The trail is part of the Sentier de grand Randonee, Long Distance Hike Path and soon we came to a river, one of two that combined and flowed into the Bay and from there we started our ascent through the scrubland, a geologists dream. The camera hardly does justice to the range of bold and pastel colours that abounded at our feet. Hard dark rocks and soft green/white putty like seams (Alumina or Bauxite Maybe) that we could not understand. Dots of blue algae polka dots against the red rust of the rock and the odd black rock in weird wind eroded shapes. The most obvious places for mines were on top of the hills where after the de-forestation of earlier times, the soil layer would have eroded away, as you can see in the panoramic (504) which shows the extent of the damaging mining practices, leaving the rock ready to be extracted.

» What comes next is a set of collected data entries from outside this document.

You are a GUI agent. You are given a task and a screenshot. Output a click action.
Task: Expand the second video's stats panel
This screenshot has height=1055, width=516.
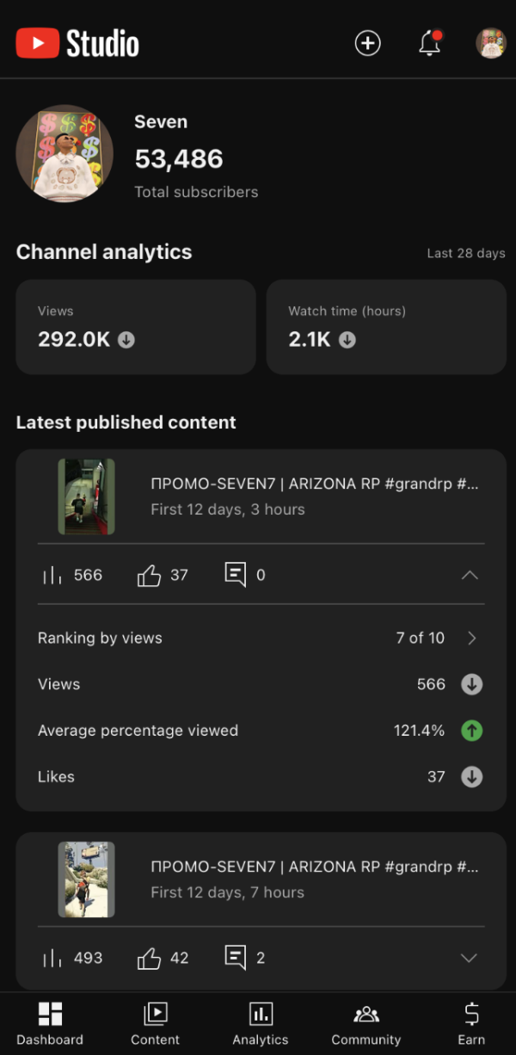(x=469, y=958)

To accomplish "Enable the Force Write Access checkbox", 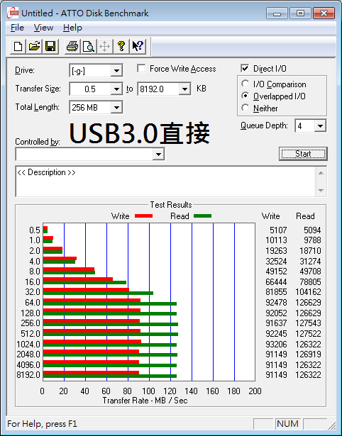I will point(141,68).
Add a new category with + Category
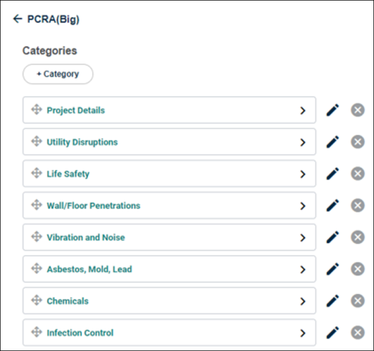 [x=58, y=74]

Some notice boards emphasise that the erosion one can see over the countryside, gulleys and on the paths is natural as well as human made, but you can clearly see where it was helped to a great extent by the human activity.

The mine we found showed the working in to the rock from the outer edges of the hilltop leaving a level, smooth area of ground with some initials carved for posterity. Maybe just those of a visitor or of the claim owner perhaps. Imagine the sound of pickaxes, adzes and crowbars, metal coming down onto metallic rock, some wielded by older boys helping their parents while the younger ones cleared the rubble into bags ready for transporting to the crushers. The lines on the rock face are so precise they suggest a degree of skill and experience of the miner. You can see where, one day, the activity stopped while there was still more usable rock left. What happened and why and where did they go?

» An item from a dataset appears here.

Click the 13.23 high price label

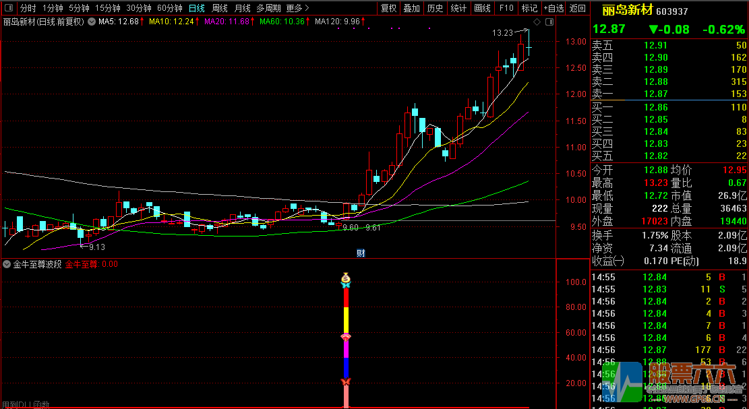tap(502, 32)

The views from the top were amazing, the distant trail way wending through the scrub, first built for the wooden log sledges then the mining products and now enabling visitors explore area. In the panoramic view of the estuary you can see why this waterway would make a good hurricane hold to hide from one of nature’s most dynamic phenomena; a swell would be broken by countless headlands before reaching the innermost parts of Prony Bay. We were soon to sit out a persistent gale there ourselves.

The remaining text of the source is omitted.